_Your objective_.
Collect every line of the records that contains the word "Switch", matching its capitalization exactly.

## BEGIN

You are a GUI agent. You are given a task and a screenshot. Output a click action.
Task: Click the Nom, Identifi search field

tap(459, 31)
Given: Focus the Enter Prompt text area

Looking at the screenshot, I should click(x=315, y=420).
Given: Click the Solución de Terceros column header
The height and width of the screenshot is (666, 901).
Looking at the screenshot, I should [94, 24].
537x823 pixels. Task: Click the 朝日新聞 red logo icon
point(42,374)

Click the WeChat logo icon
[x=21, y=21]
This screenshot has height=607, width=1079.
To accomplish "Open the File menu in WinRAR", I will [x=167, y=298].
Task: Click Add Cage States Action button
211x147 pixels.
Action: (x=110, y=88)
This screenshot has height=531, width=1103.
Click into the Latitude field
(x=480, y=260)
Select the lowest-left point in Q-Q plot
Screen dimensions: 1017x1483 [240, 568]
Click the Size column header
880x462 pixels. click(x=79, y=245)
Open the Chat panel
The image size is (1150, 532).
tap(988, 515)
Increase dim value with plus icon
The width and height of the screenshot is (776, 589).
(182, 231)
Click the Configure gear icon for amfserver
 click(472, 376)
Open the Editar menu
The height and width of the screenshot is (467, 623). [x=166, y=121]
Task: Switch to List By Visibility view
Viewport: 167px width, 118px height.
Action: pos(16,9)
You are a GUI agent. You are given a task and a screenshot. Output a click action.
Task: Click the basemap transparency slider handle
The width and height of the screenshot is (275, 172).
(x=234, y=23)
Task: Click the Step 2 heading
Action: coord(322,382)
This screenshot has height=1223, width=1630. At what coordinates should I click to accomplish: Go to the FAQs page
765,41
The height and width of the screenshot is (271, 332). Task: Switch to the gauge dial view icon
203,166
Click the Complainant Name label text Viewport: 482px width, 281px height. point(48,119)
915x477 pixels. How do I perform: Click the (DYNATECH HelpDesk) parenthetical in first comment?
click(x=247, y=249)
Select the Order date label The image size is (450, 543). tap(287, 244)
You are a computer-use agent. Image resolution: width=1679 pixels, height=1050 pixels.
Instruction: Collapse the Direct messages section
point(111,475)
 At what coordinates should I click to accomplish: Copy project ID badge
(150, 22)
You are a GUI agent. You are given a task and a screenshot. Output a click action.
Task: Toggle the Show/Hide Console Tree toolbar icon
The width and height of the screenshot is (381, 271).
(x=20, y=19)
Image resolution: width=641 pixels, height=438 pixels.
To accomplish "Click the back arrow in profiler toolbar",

## END

_Exercise output_.
Task: Switch to List By Visibility view
The height and width of the screenshot is (271, 332). Task: Switch to the gauge dial view icon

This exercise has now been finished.